START The data
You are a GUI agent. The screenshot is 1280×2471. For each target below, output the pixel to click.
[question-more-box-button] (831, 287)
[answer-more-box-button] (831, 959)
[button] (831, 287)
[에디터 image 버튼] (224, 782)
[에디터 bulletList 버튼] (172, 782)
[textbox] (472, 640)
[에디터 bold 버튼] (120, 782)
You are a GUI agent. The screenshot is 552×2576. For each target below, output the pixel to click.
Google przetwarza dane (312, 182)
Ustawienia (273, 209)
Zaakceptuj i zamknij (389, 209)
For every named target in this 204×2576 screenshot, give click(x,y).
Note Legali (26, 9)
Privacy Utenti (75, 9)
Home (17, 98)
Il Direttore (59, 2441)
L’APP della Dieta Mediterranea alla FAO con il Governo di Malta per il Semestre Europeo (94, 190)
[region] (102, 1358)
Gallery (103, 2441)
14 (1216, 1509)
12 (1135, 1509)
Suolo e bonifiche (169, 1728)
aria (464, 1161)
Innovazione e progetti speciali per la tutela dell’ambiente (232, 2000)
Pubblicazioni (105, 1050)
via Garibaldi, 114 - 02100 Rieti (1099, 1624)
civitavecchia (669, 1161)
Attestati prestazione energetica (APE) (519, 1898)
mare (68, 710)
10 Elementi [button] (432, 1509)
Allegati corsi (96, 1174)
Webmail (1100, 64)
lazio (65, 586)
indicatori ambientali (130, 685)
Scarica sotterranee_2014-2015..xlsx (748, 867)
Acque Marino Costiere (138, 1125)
END The data
The task:
Going through the entries above, show each line that contains "button".

Task result:
[question-more-box-button] (831, 287)
[answer-more-box-button] (831, 959)
[button] (831, 287)
10 Elementi [button] (432, 1509)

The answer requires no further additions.